I contacted NSW Health about this and asked three questions about the latest easing of restrictions:
1. Do they mean that domestic cleaners can work in and move between units in apartment buildings?
2. Do they mean that builders and tradespeople can resume renovations in apartment blocks, even though there may be people working from home who can’t even escape to cafes to work?
3. Does Fair Trading, as the government body responsible for strata, have any input into the extent and form of these restrictions, given the proven “hot house” potential of virus spread in strata blocks?
NSW Health’s response was to not answer the questions but send me a copy of the latest press release with an email that didn’t say “work it out for yourself” but might as well have.
So here is my response to the geniuses who took two weeks to realise that if wearing masks in offices was a good idea, that might apply to apartment blocks too.
What you are saying is, tough luck on apartment residents forced to work from home, your neighbours can carry on with their renovations because NSW Health refuses to see any difference between people who live in apartments and people who live in houses.
And yeah, of course cleaners can move from building to building and apartment to apartment until someone gets the virus because that never happens (except when it does).
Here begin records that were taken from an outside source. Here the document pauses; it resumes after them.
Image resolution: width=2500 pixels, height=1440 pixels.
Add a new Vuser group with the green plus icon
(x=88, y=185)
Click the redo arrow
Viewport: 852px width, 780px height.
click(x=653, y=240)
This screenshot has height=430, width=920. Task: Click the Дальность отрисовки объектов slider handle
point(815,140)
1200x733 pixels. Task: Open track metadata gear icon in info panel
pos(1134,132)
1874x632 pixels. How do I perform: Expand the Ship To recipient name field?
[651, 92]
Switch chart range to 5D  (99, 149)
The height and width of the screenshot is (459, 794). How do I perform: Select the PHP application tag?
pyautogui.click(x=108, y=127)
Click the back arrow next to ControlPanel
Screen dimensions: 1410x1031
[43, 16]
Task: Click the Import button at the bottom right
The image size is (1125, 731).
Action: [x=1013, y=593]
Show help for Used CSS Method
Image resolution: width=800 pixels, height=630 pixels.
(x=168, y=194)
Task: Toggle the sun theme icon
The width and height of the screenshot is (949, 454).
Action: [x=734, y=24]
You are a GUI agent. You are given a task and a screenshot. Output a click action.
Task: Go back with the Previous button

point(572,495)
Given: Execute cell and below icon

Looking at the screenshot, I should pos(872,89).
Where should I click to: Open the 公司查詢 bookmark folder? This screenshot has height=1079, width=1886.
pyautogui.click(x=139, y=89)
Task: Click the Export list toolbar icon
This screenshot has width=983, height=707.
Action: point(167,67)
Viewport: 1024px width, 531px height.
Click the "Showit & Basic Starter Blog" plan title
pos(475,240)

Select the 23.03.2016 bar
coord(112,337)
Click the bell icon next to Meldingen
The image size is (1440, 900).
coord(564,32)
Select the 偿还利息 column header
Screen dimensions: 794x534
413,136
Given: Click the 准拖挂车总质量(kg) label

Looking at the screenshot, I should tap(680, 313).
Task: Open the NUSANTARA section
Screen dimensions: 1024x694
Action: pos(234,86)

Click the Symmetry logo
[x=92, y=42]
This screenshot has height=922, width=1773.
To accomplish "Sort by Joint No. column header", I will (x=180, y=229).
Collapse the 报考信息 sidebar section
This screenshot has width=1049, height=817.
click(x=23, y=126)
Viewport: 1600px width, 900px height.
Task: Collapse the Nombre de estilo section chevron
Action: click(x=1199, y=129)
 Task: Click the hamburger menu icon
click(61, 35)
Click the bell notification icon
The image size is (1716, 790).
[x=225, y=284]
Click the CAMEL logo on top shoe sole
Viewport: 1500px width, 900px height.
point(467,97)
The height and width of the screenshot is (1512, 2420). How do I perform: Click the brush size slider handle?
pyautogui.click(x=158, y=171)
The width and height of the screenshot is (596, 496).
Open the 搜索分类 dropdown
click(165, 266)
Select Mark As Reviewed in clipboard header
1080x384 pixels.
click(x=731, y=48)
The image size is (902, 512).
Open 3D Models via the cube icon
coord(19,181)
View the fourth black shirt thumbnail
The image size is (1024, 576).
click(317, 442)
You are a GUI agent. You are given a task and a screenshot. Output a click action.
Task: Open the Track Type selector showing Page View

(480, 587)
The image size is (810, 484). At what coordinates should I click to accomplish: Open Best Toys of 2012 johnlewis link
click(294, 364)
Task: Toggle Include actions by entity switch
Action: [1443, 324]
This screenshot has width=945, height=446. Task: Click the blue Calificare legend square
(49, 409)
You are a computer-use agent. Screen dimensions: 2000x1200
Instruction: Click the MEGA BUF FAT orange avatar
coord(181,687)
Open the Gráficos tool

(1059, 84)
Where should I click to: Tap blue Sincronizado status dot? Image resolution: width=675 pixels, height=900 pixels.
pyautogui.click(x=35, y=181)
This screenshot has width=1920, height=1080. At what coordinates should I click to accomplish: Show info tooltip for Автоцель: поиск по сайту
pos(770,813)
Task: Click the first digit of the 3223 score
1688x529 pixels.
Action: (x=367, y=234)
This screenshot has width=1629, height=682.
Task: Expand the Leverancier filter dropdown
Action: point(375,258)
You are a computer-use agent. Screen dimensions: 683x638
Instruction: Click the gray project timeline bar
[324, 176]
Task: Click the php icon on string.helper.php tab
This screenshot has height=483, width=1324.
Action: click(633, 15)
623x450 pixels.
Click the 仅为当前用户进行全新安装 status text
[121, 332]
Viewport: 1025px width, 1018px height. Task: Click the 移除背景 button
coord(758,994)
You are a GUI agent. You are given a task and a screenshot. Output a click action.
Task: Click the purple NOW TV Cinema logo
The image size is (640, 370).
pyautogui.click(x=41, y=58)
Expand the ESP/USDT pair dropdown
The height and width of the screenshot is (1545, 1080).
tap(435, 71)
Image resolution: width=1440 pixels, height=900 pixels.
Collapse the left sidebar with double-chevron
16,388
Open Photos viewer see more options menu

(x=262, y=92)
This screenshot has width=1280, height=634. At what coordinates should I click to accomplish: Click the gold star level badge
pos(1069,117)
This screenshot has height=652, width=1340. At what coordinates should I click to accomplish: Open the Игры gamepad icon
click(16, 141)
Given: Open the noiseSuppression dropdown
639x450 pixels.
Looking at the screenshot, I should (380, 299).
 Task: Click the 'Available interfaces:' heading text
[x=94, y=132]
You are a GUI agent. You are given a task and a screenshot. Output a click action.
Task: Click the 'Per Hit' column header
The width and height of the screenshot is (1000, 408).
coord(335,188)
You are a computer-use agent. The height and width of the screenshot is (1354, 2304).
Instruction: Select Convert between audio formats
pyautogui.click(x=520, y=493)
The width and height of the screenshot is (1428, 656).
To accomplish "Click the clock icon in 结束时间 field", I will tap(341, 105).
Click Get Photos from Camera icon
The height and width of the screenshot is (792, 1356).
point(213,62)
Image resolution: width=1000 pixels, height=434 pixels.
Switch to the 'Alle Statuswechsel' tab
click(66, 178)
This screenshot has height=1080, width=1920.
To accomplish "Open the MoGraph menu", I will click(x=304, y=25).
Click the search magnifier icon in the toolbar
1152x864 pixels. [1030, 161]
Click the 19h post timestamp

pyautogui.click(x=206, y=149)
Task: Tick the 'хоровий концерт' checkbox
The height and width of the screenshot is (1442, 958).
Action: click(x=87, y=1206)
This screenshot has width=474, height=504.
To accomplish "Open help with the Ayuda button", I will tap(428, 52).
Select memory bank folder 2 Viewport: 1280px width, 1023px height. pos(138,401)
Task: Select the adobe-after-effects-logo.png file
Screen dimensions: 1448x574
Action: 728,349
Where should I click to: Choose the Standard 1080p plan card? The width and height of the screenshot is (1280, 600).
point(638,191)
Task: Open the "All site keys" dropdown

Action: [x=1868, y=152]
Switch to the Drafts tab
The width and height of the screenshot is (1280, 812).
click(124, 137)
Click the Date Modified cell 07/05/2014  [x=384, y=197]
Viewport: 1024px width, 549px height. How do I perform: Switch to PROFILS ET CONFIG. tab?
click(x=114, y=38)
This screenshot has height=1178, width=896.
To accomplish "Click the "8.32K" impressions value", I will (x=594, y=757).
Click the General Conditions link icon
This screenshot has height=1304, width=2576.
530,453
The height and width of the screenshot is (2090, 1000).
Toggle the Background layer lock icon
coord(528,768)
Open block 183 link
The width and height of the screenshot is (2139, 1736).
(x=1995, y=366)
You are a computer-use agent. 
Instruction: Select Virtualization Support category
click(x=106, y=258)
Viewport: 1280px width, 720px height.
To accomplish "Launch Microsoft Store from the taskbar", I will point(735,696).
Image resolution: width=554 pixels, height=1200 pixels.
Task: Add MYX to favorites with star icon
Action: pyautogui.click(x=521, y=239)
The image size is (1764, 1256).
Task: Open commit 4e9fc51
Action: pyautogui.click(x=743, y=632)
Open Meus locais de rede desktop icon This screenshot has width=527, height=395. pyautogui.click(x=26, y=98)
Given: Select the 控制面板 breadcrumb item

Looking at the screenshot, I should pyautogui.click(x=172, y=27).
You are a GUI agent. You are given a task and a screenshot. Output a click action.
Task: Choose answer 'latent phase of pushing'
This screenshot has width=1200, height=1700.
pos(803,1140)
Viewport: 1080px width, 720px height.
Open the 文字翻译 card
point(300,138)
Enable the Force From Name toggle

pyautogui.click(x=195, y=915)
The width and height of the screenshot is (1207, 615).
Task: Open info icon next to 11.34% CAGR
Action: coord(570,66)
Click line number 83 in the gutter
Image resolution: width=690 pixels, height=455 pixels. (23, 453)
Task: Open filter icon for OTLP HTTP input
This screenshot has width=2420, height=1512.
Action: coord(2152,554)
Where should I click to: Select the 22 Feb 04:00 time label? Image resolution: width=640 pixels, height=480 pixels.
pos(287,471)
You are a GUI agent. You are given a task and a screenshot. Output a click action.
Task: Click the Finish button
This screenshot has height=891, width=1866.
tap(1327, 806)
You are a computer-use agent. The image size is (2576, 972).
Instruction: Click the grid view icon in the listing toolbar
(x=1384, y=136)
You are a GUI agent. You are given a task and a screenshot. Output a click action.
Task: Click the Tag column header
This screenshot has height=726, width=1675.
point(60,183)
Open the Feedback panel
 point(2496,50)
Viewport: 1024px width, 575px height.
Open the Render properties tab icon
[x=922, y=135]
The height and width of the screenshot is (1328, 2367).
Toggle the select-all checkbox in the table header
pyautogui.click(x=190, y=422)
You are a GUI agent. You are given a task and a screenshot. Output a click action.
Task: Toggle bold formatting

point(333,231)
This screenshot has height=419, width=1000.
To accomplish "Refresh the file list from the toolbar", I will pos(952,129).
Does NSW Health realise that 1 million Sydney residents now live in apartments? Of course, but, hey, half of us are renters so, really, who cares?
As for Fair Trading, it’s all very well for Minister Anderson to be protecting us from the dodgy developers of future apartment buildings.
How about speaking up for apartment residents right here and now who are being treated as second-class citizens, forced to bear the brunt of our lockdown stresses, because high and mighty NSW Health can’t think outside of the quarter-acre box?